[ROWS start]
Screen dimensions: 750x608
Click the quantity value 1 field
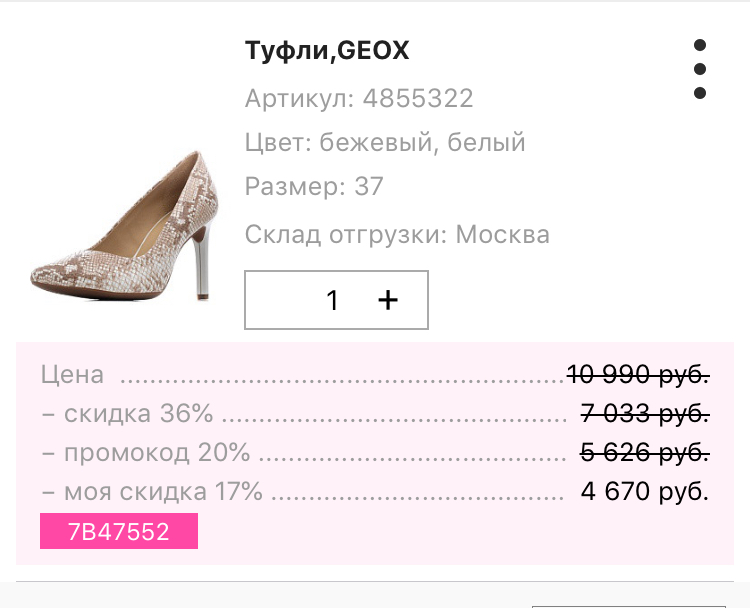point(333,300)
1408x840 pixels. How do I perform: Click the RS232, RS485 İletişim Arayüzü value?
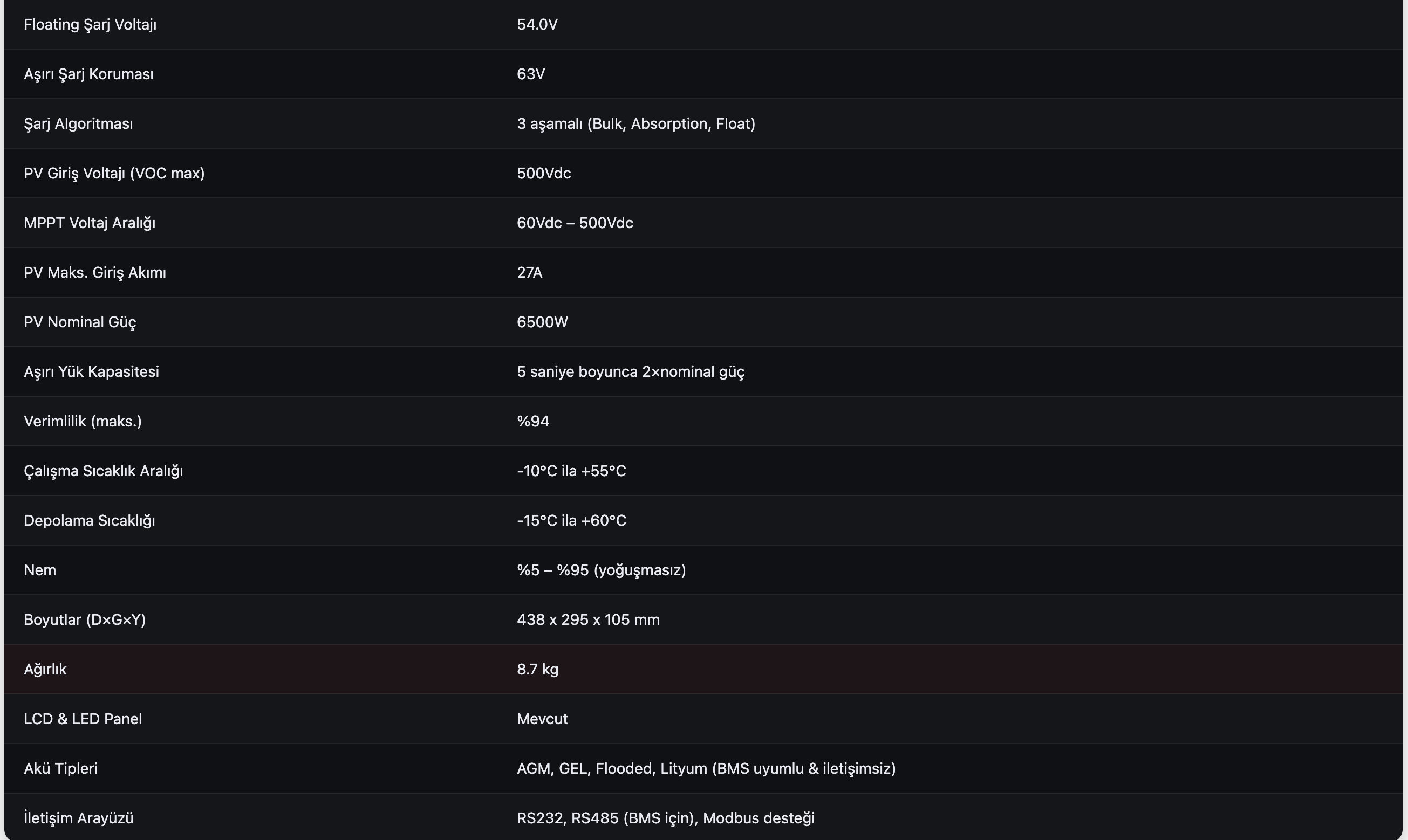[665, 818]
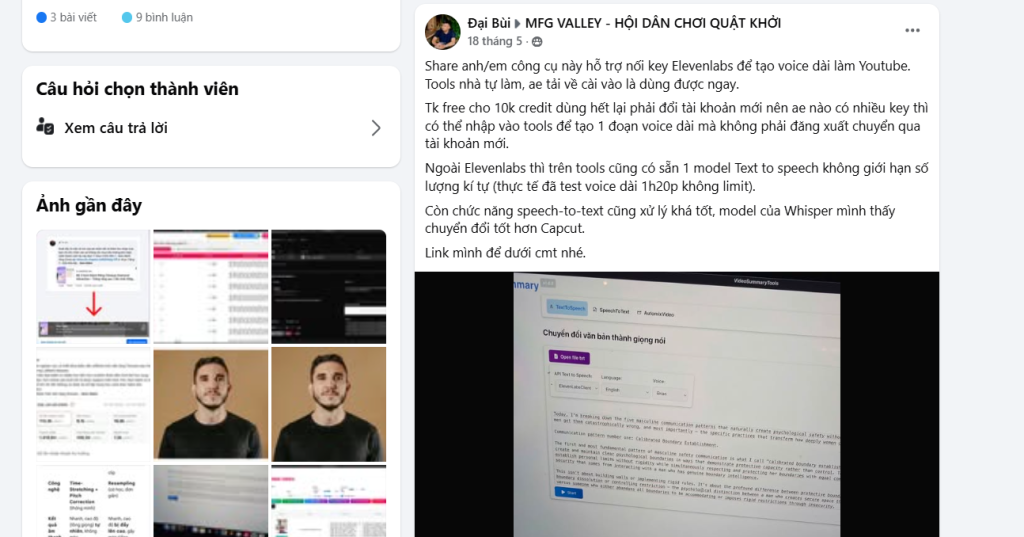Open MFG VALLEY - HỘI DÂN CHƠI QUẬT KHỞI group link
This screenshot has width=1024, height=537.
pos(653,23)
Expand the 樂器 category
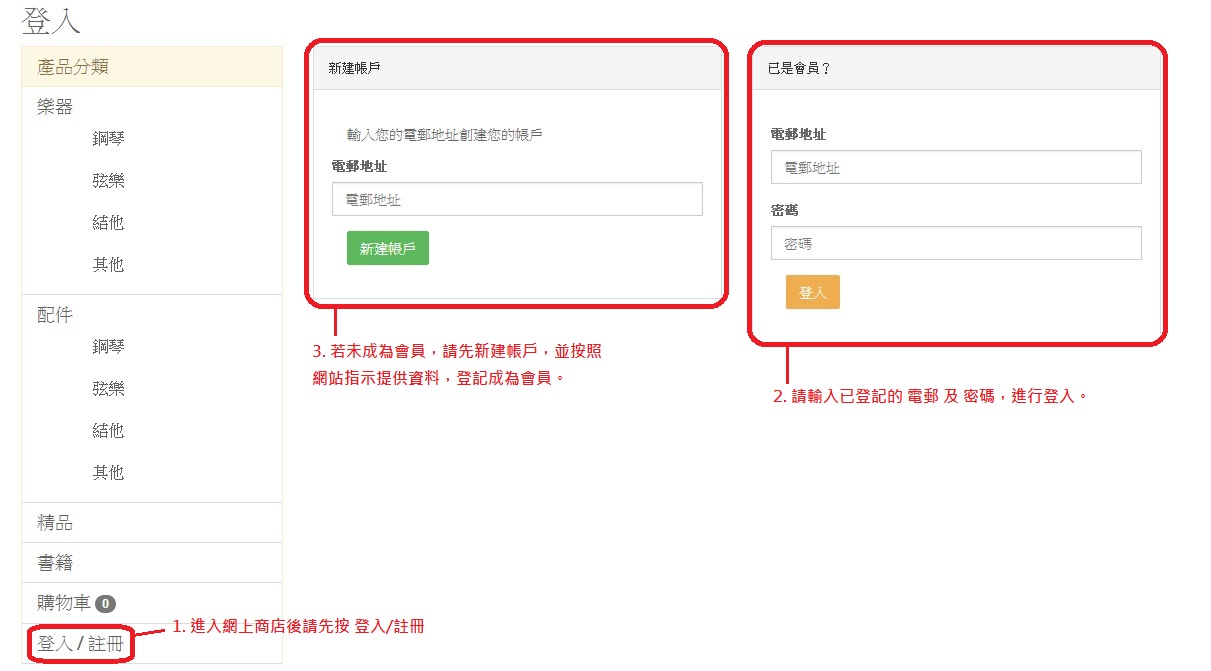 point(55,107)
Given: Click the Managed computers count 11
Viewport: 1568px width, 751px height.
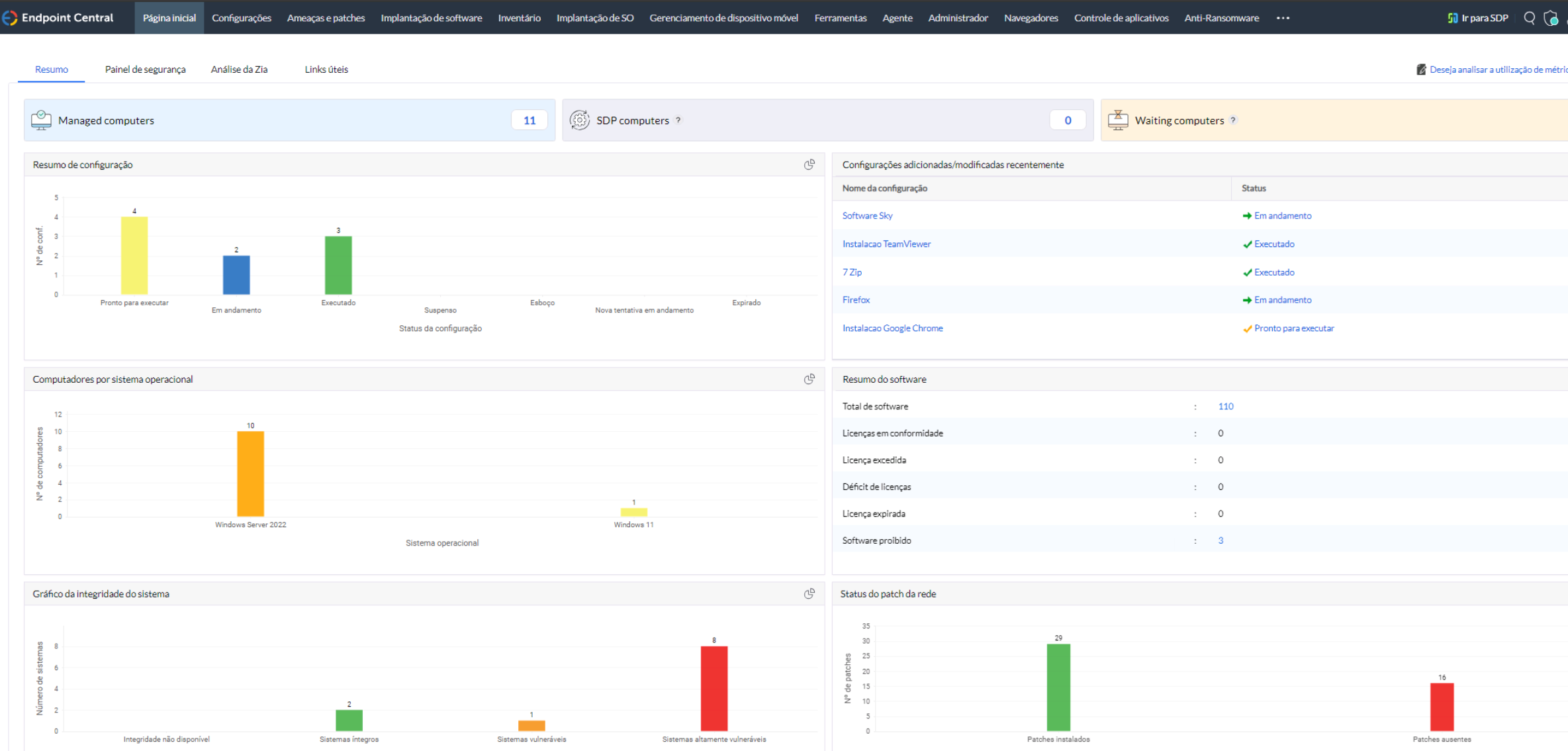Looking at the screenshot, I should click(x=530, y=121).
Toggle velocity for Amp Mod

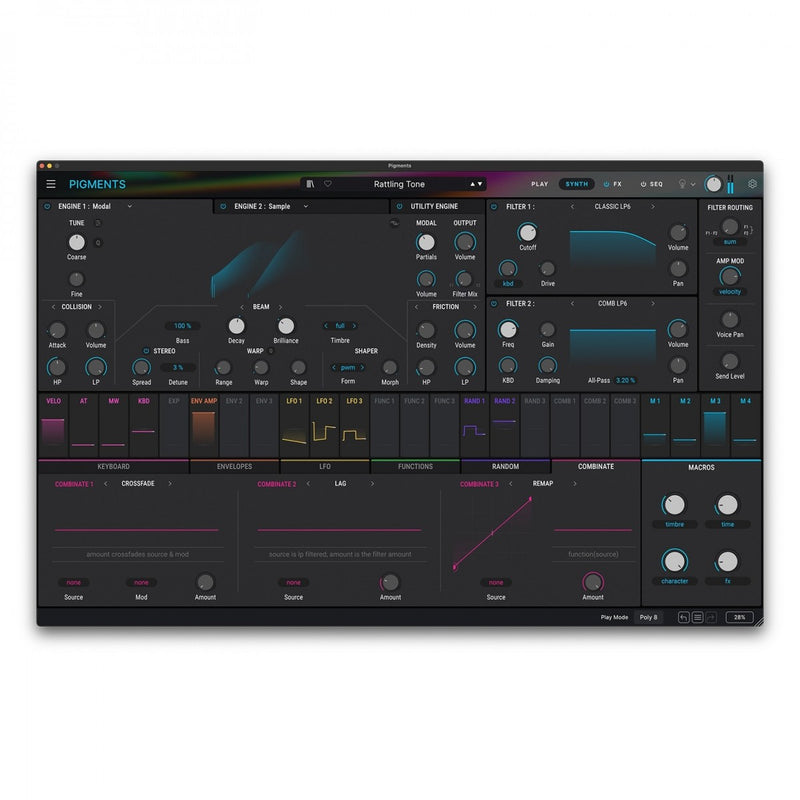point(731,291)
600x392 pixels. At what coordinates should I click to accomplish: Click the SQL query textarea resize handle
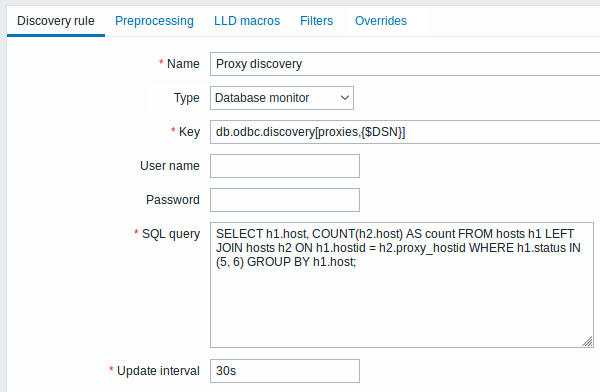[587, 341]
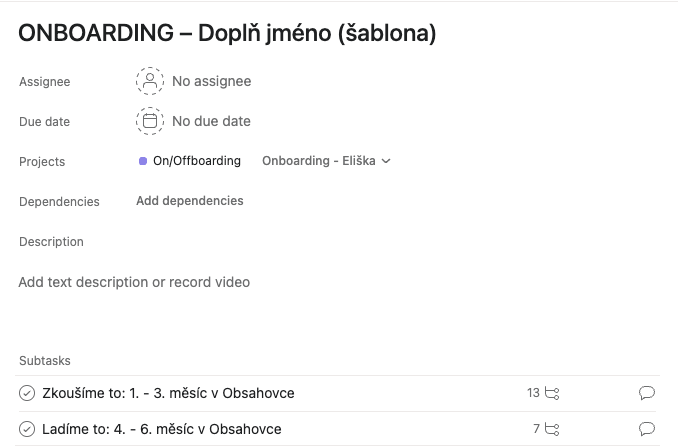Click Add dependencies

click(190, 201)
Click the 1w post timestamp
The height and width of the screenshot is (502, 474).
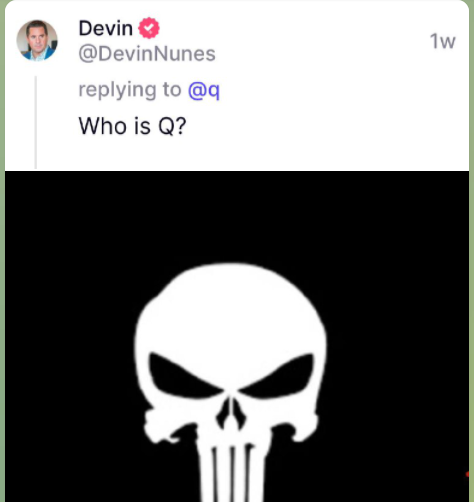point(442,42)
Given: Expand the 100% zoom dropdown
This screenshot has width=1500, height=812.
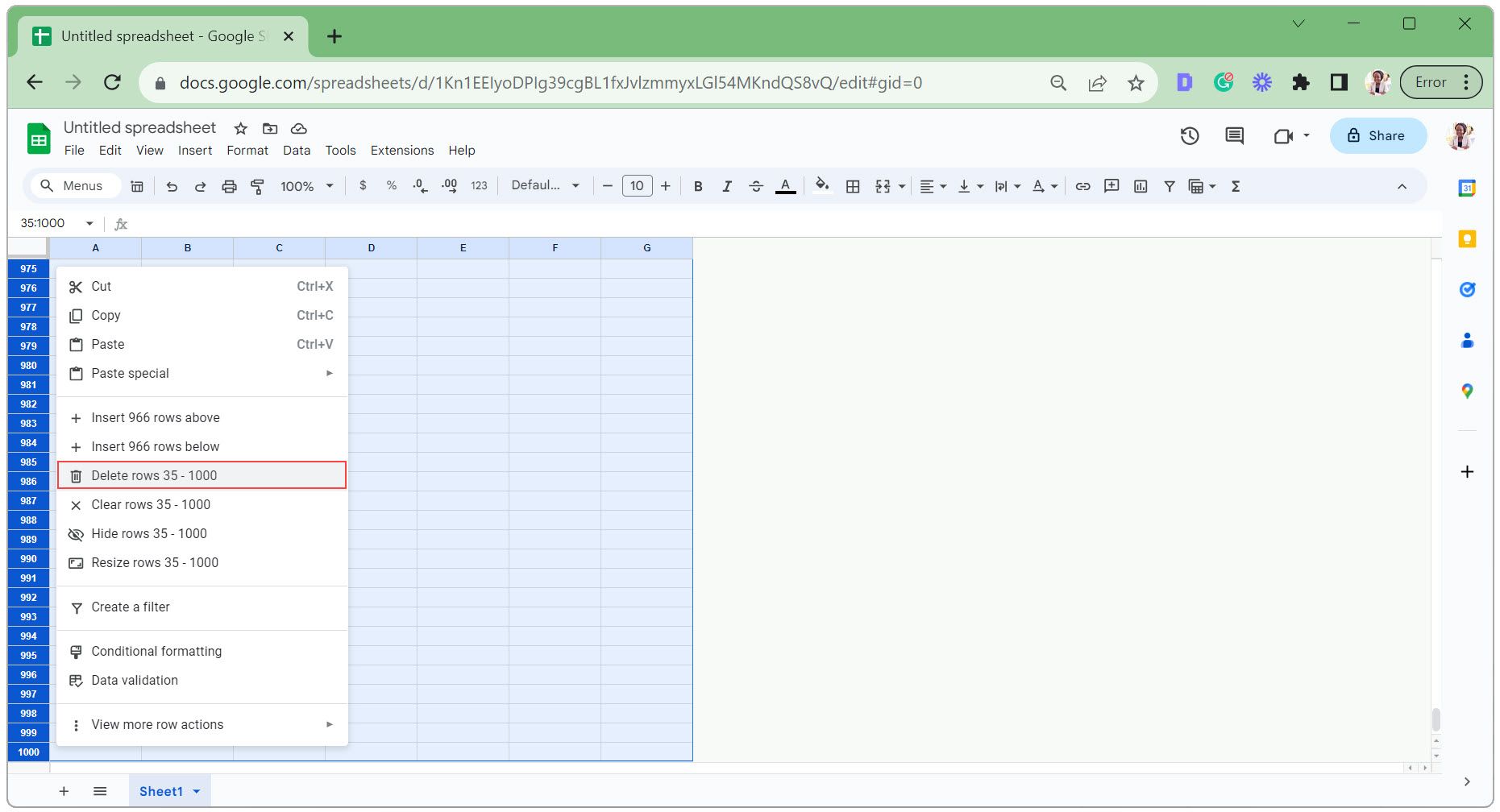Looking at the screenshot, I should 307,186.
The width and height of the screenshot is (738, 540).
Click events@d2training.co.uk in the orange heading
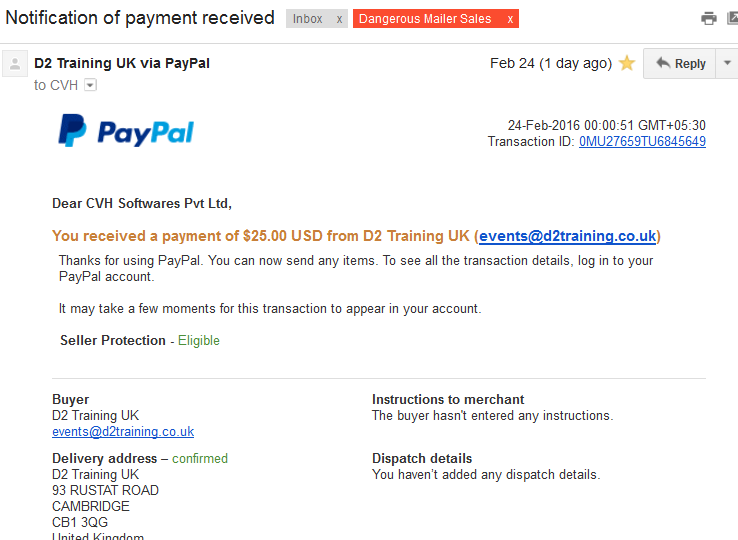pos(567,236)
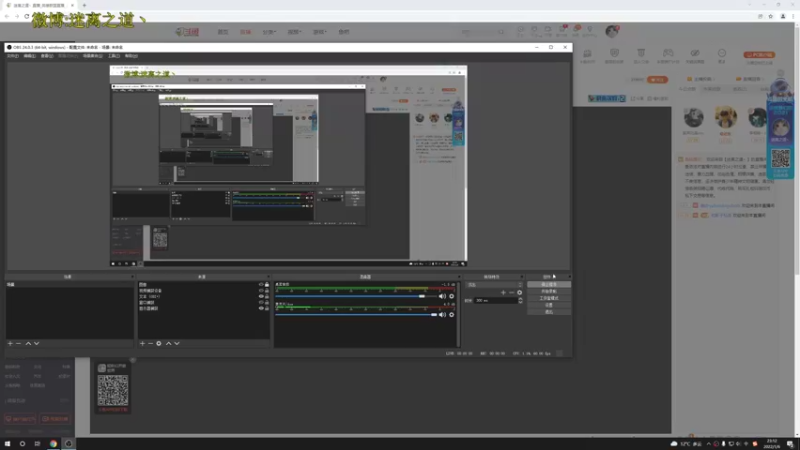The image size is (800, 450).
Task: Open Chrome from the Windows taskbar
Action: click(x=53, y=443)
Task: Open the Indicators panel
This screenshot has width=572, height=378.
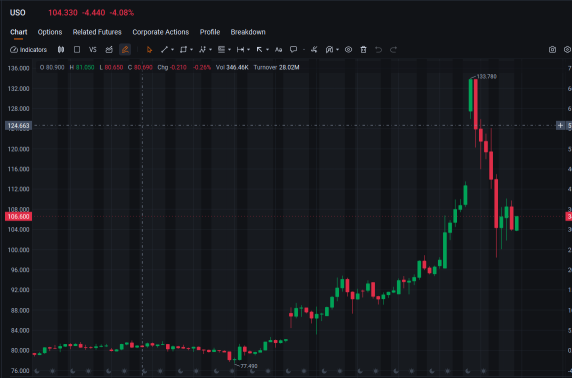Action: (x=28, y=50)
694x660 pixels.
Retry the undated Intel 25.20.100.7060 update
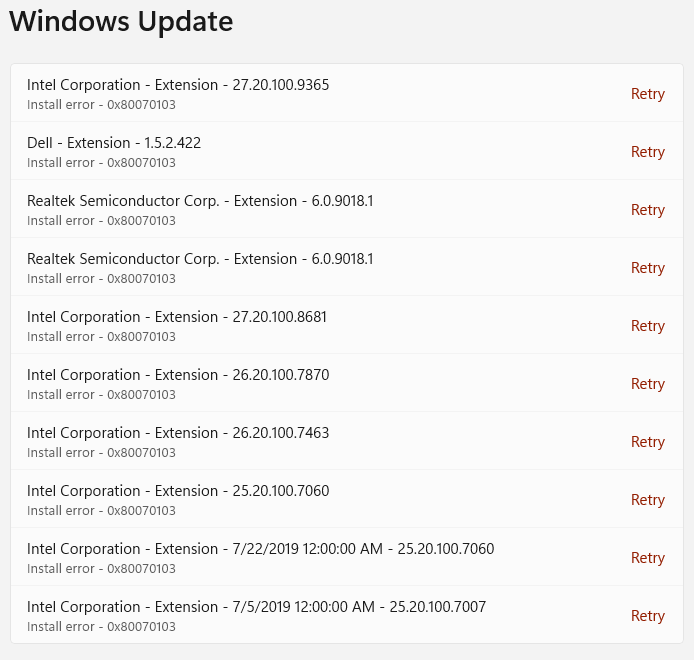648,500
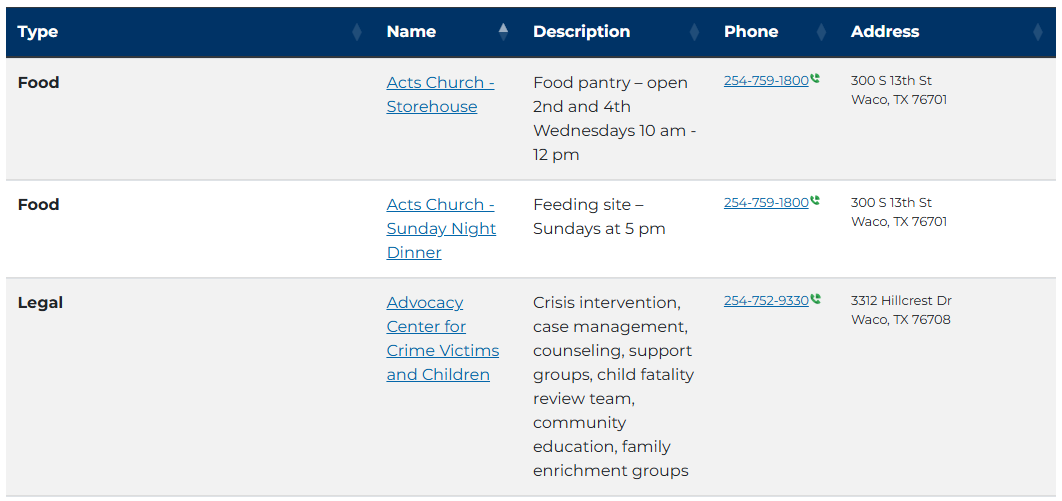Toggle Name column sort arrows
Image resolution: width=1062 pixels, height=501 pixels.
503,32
[ROWS end]
• _GIVEN TASK_:
Rewrite the rows from the start up to and including the line with "point(333,300)", keeping each request unchanged and increasing every coordinate in the answers by 57. Omit the pictures.

• _RIGHT ANSWER_:
Screen dimensions: 750x608
Click the quantity value 1 field
point(390,357)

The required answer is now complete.